SALT LAKE CITY – Representative Ben McAdams (D) and Republican challenger Burgess Owens are getting ready to face off in tonight’s 4th Congressional District debate, a race that’s being closely watched across the country.
But what can voters expect to hear when the candidates take their podiums?
Salt Lake Community College Political Science Instructor Sarah Reale says voters in Utah’s 4th Congressional District, which McAdams won in 2018 by a very slim margin, have been voting in hard to predict ways for years.
“A lot of people [in the district] may vote for presidents in one party and vote for their congressional representative in another party.

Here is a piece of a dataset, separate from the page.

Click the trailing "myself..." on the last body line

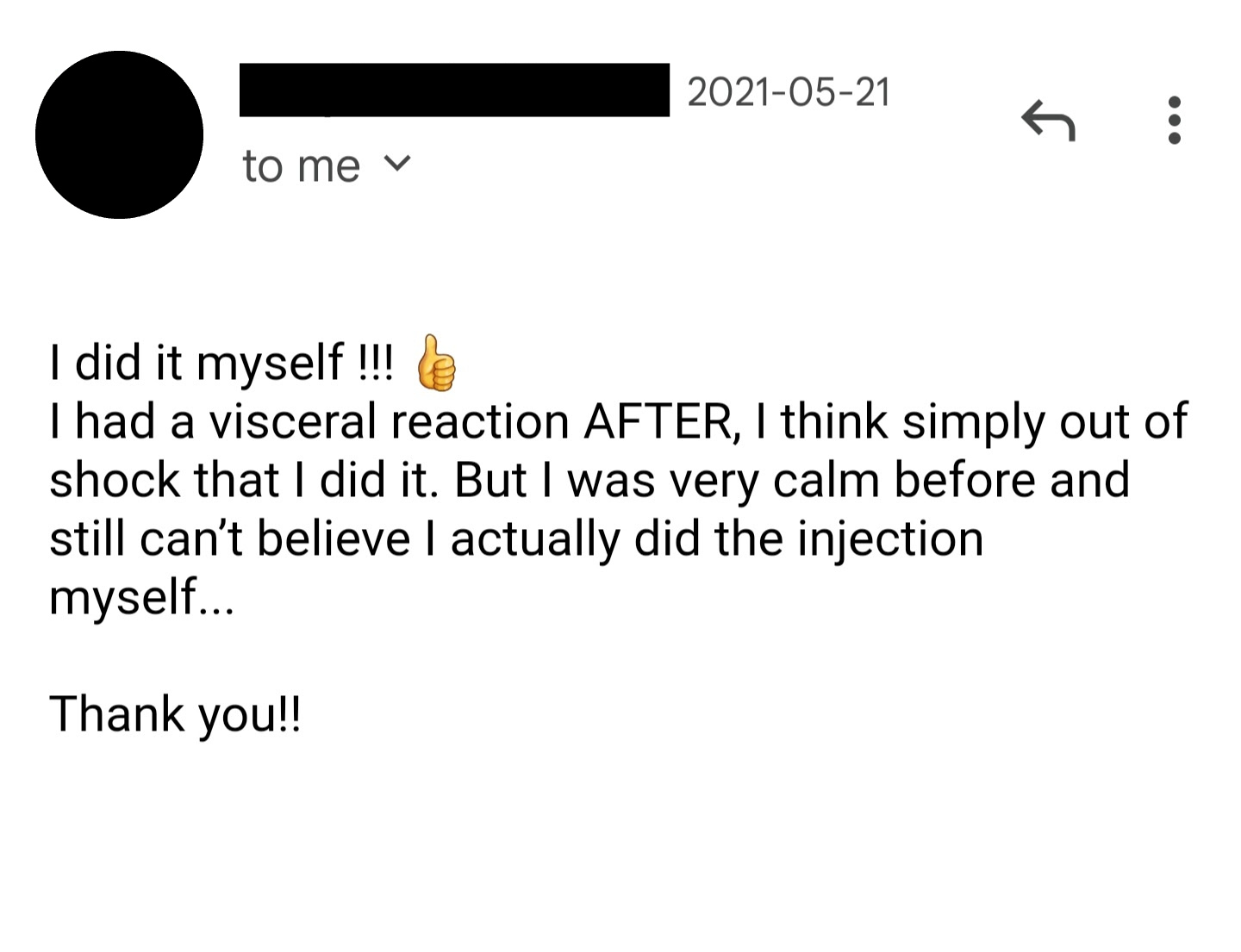(x=141, y=597)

I think this debate is an opportunity for a lot of undecided voters to help clarify who they want to vote for,” Reale says.

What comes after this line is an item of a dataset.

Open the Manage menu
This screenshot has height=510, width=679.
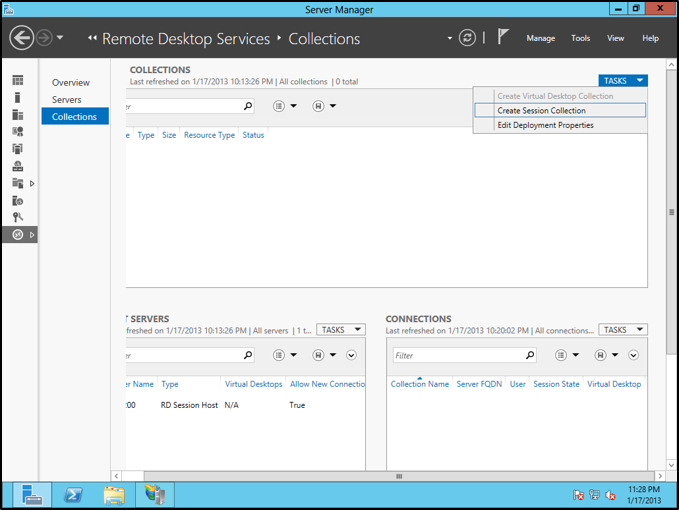[x=540, y=38]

Current polling shows McAdams and Owens running neck and neck.
It’s also a chance for many voters to hear from the candidates for the first time, as COVID-19 has put a stop to traditional campaigning.
“The typical door-to-door, walking the neighborhoods, as well as rallies and showing up at the state fair and having a corn dog and talking with constituents, it just doesn’t happen because of [COVID-19],” Reale says.

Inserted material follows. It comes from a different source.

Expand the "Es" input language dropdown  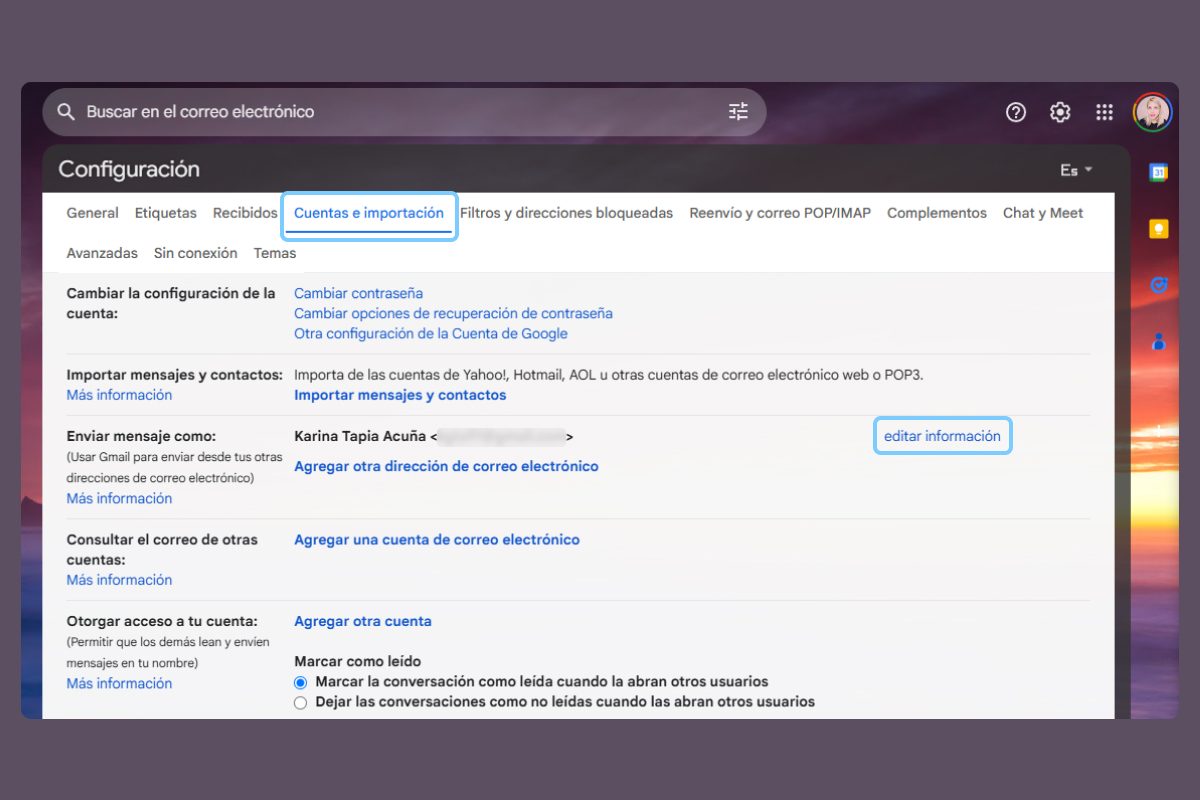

McAdams positions himself as a moderate Democrat, but Reale says he’ll probably face questions about his voting record and ties to House Speaker Nancy Pelosi (D-San Francisco).
“He has to try and say that he is an independent voter, and he doesn’t just always vote with the Speaker of the House because I think that matters to a lot of voters in Utah,” Reale says.
Burgess Owens, on the other hand, will probably be asked about comments he has made during his time as a media personality, such as those seen as critical of the Black Lives Matter movement.
“I think there’s going to be a lot of hard-hitting questions about what he believes and what he believes is best for that district, beyond what he thinks nationally with the Republican Party. And, I think he’ll be challenged on that,” Reale says.
One swing voter group that may play a role in this year’s election are college students, who Reale says are more centrist and tend not to like either the Republicans or the Democrats.
“They care about issues of student loan debt. They care about healthcare. They care about the rising cost of housing. They care about all those things that I think are going to become really important for a lot of candidates in the future,” Reale says.
Those issues may also show up in the debate, as students from Salt Lake Community College have been invited to submit questions.
KSL NewsRadio will have all-day coverage of the 4th Congressional District debate on Monday, which will air at 6:00 p.m.